● TASK BRIEF
Copy the lines below verbatim. Begin with the first and end with the line containing "This screenshot has width=730, height=482.".
┌────────
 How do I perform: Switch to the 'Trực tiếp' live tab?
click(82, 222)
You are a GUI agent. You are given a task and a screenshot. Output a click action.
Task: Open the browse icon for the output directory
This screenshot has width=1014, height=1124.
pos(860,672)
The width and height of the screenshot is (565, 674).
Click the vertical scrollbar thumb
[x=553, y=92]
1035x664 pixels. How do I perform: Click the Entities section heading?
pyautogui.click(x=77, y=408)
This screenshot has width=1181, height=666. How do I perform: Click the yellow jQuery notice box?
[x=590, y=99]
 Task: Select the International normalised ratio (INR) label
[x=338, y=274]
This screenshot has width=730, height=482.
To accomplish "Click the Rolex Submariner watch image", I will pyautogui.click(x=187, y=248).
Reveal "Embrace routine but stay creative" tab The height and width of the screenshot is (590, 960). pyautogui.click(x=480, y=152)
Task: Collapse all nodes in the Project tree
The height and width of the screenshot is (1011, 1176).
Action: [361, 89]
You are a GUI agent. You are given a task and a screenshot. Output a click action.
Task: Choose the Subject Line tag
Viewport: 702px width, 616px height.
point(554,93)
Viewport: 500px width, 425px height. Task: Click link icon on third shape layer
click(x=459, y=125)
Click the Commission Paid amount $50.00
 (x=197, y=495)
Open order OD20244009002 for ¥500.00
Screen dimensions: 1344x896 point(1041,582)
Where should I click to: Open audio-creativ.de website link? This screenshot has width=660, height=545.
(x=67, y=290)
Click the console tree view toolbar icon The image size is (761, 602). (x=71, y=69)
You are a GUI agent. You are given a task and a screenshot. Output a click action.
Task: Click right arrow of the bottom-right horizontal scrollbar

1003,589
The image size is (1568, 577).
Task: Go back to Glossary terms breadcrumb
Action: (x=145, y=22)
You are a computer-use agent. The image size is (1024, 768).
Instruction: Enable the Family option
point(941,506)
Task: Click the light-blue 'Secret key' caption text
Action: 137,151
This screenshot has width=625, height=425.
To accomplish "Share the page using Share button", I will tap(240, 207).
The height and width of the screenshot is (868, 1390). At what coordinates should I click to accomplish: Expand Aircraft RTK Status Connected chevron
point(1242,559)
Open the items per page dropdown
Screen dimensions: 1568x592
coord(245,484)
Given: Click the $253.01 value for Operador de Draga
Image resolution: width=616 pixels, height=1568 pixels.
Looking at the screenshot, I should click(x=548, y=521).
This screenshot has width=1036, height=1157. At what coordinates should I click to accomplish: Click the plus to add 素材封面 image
└────────
● OUTPUT FOR THIS EXERCISE
 How do I perform: Switch to the 'Trực tiếp' live tab?
click(82, 222)
You are a GUI agent. You are given a task and a screenshot. Output a click action.
Task: Open the browse icon for the output directory
This screenshot has width=1014, height=1124.
pos(860,672)
The width and height of the screenshot is (565, 674).
Click the vertical scrollbar thumb
[x=553, y=92]
1035x664 pixels. How do I perform: Click the Entities section heading?
pyautogui.click(x=77, y=408)
This screenshot has width=1181, height=666. How do I perform: Click the yellow jQuery notice box?
[x=590, y=99]
 Task: Select the International normalised ratio (INR) label
[x=338, y=274]
This screenshot has width=730, height=482.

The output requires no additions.